Your task is to repeat exactly the lines from the one with "Click the Super PI title bar icon" through the end of the records, both included; please leave the pictures out.
=== Section Start ===
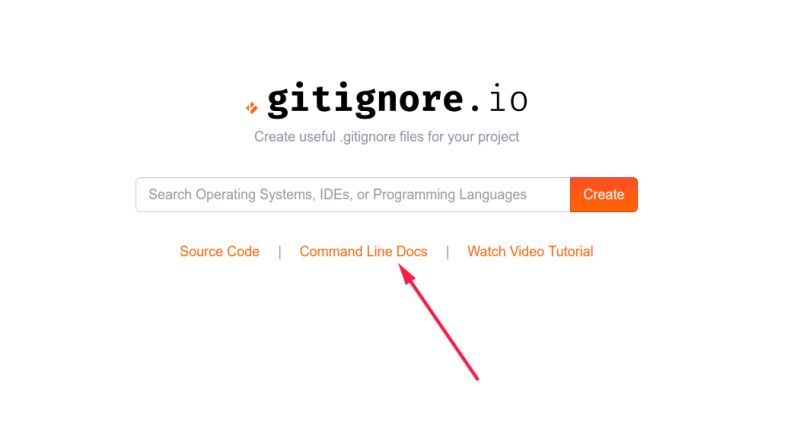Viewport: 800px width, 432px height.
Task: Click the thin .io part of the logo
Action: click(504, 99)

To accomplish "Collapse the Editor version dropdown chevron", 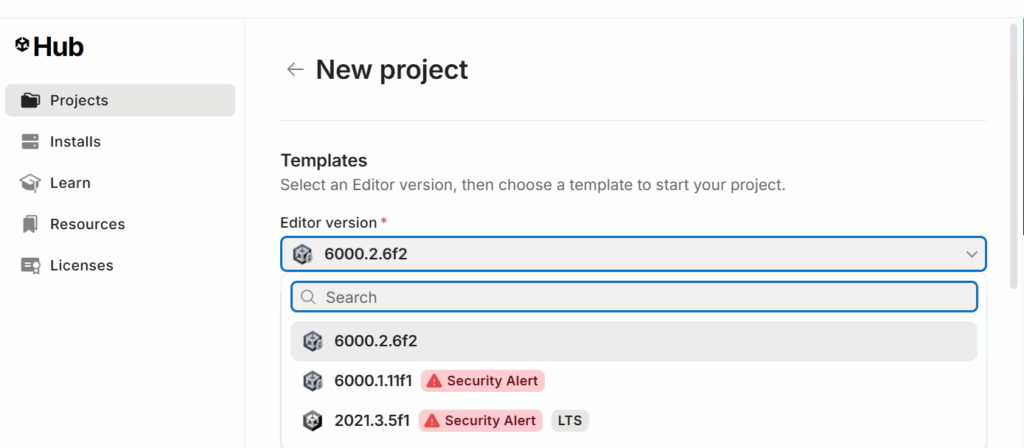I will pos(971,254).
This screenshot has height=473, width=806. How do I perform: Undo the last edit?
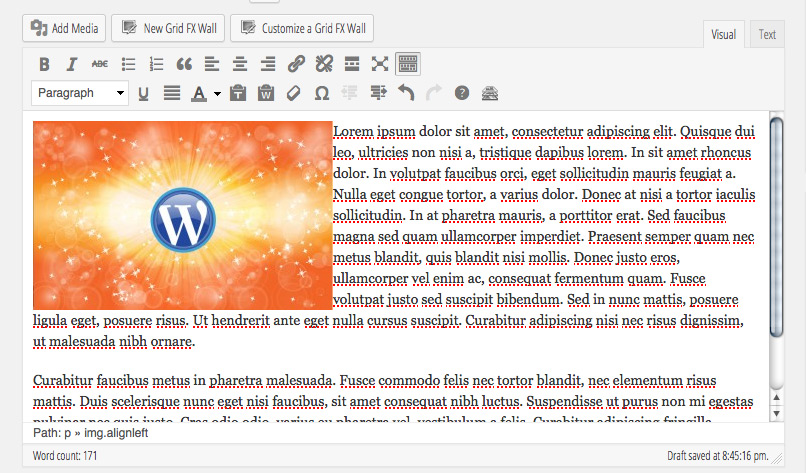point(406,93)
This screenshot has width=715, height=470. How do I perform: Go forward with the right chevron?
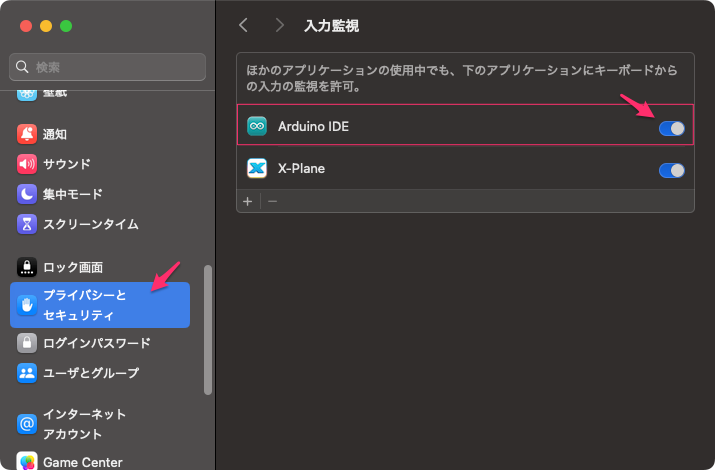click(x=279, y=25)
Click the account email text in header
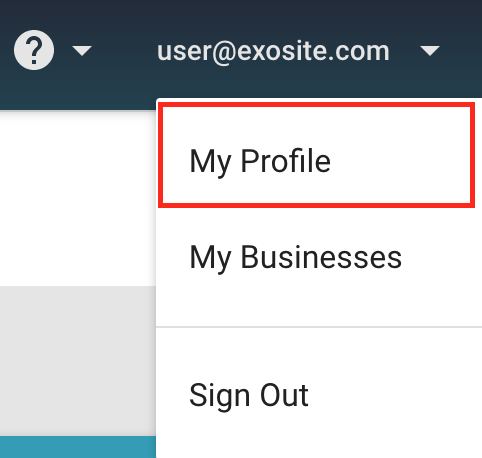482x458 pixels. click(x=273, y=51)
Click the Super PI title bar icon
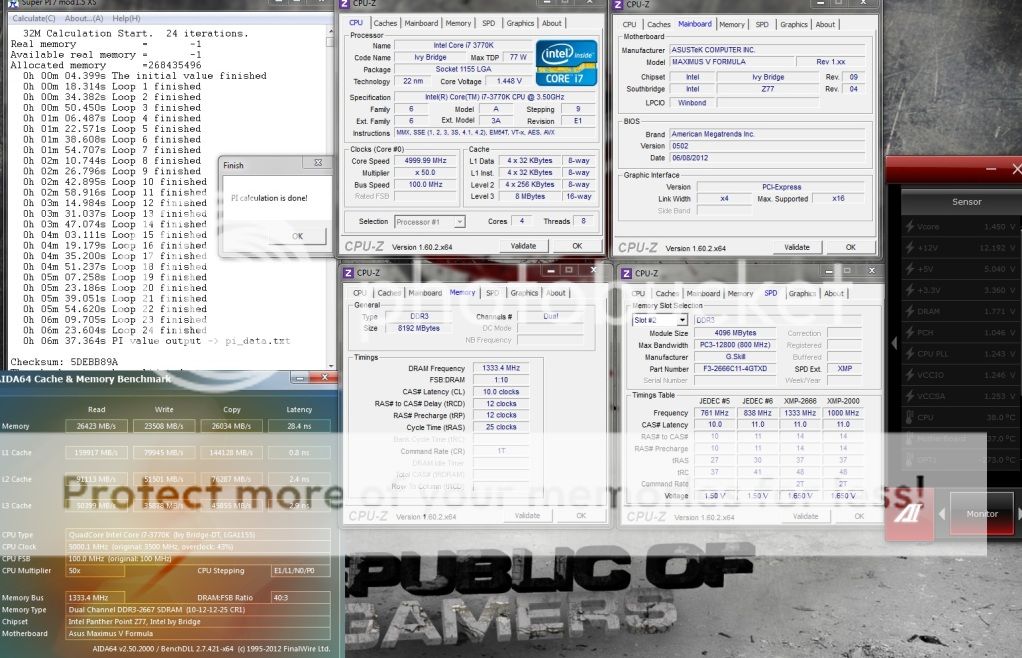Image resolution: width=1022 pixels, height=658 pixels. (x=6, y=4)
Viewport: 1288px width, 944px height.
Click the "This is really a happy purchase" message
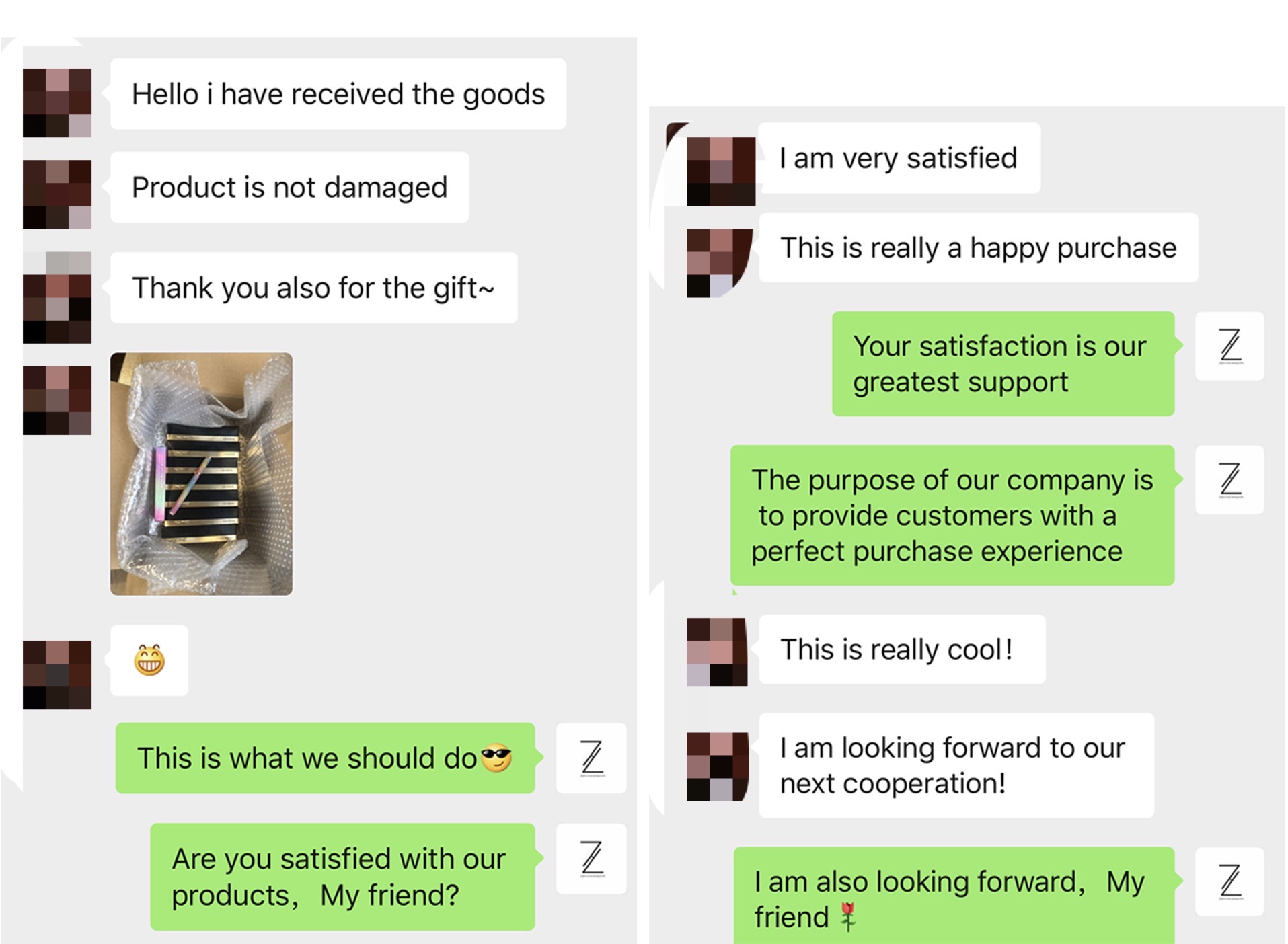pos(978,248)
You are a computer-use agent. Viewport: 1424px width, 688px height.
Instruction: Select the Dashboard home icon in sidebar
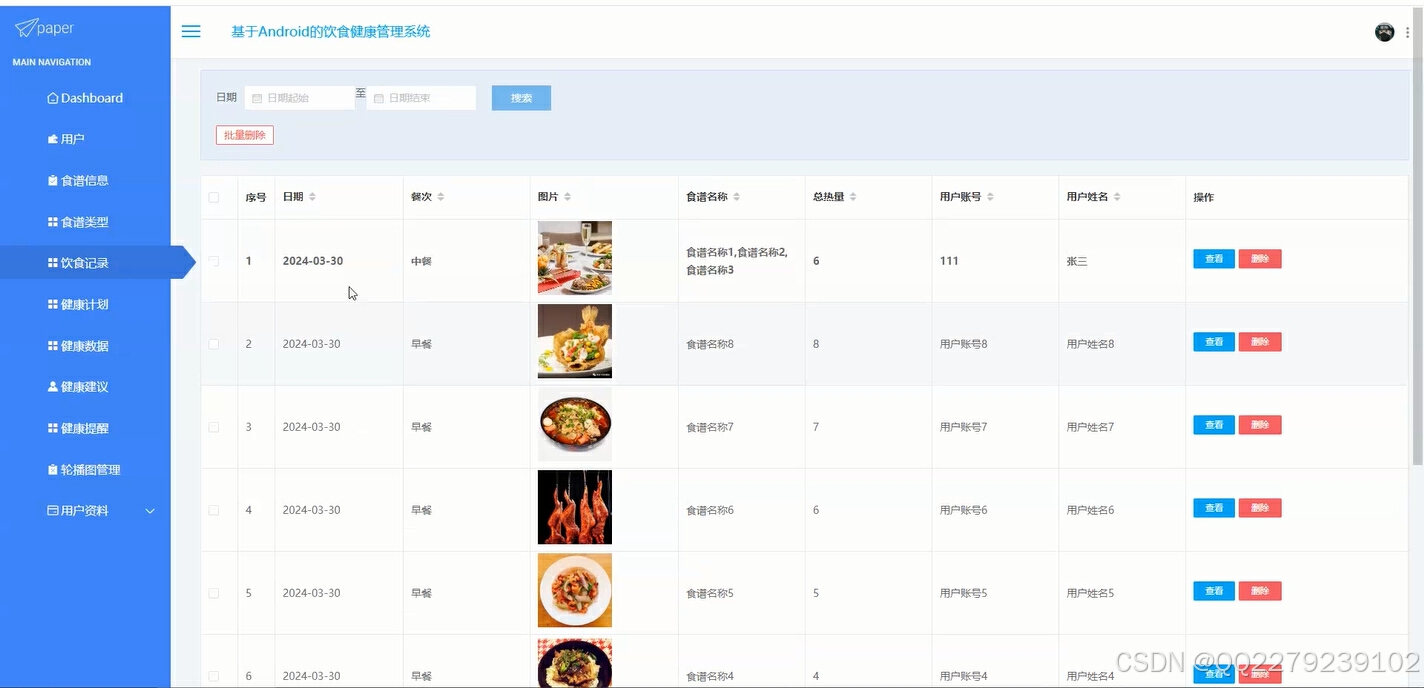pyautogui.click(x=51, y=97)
=== Section End ===
• **PROBLEM SOLUTION**:
Click the Super PI title bar icon
Image resolution: width=1022 pixels, height=658 pixels. (x=6, y=4)
Viewport: 1288px width, 944px height.
Click the "This is really a happy purchase" message
pos(978,248)
You are a computer-use agent. Viewport: 1424px width, 688px height.
Instruction: Select the Dashboard home icon in sidebar
pyautogui.click(x=51, y=97)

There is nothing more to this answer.